4. Increase for Additional Wages Paid to Tipped Workers:
- If a borrower has employees that are normally paid partially in tips, and the borrower decides to pay its employees additional amounts to cover the lost tips, the borrower’s forgiveness amount will be increased by the amount of wages paid over and above the employee’s normal wages.
5. Exemptions for Re-hires:
- The amount of loan forgiveness will be reduced because of a reduction of full time employees or a reduction in the salary of 1 or more employees during the period beginning on Feb. 15, 2020 and ending April 26, 2020 if:
- There is a reduction in full-time employees between Feb. 15, 2020 and April 26, 2020 from those employed on Feb. 15, 2020; and, no later than June 30, 2020, the employer has eliminated that reduction through re-hiring, OR
- There is a reduction in the salary or wages of an employee between Feb. 15, 2020 and April 26, 2020 to that employee’s salary or wages on Feb. 15, 2020; and, no later than June 30, 2020, the employer has eliminated that reduction of salary or wages.
- EXAMPLE: Say a Company had 100 employees on Feb. 15, 2020, and throughout March and early April reduced its staff by 15 employees. Then, throughout May and June, the Company re-hires 15 employees. As a result, the reduction of the 15 employees throughout March and early April will not affect the loan forgiveness amount since the Company had re-hired 15 employees before June 30, 2020.

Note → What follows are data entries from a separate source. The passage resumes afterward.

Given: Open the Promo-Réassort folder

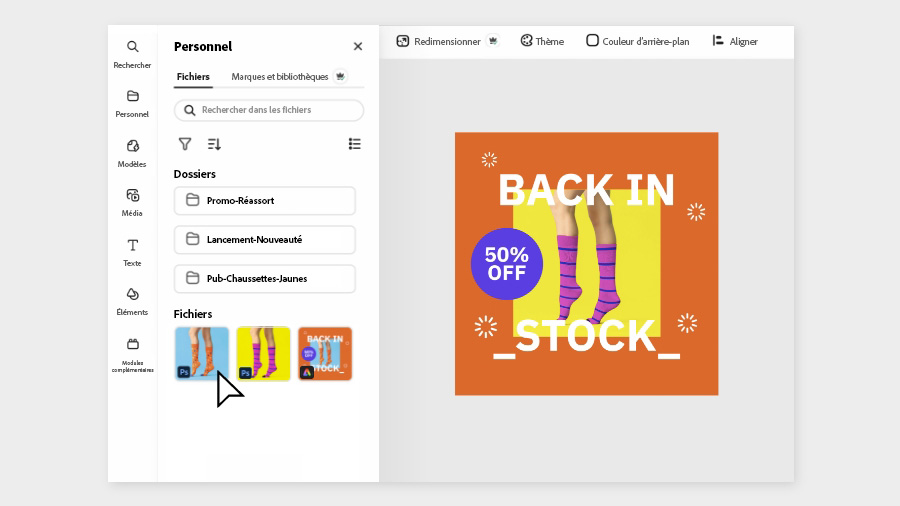Looking at the screenshot, I should [x=265, y=200].
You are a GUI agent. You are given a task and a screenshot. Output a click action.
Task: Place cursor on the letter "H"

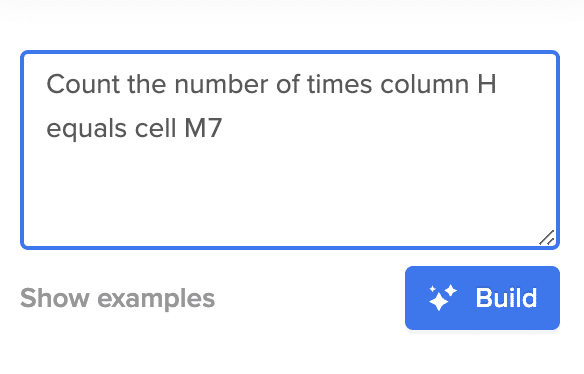tap(487, 84)
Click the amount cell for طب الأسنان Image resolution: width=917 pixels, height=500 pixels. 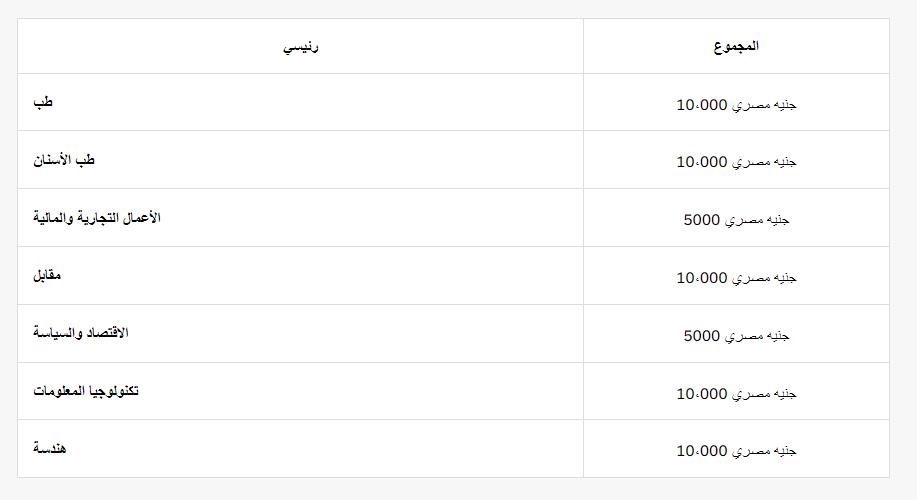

As previously noted, the Small Business Administration is planning to issue further guidance on the loan forgiveness component of the program.
Tax Implications of Loan Forgiveness:
For tax purposes, the amount of the loan that is forgiven does not need to be included in the borrower’s gross taxable income as would normally be the case for forgiven debts.
For further information related to the Paycheck Protection Program, or to further explore the impact of the coronavirus on your business, please contact your main Glaser Weil partner, or contact Glaser Weil’s COVID-19 Taskforce at email@example.com.
This article has been prepared by Glaser Weil LLP and is intended for informational purposes only. It is not legal advice and its transmission is not intended to create, and receipt by you shall not constitute, the creation of an attorney-client relationship. While we have attempted to provide information as accurately and timely as possible, it is not intended to be a full discussion of all aspects of the subject matter and applicable in all jurisdictions. It is not a substitute for legal advice from a qualified attorney licensed in the appropriate jurisdiction and with knowledge of your particular facts and objectives. Glaser Weil LLP expressly disclaims all liability with respect to actions taken or not taken based on the contents of this article and urges you to contact us or any other qualified attorney to discuss in greater detail your legal situation.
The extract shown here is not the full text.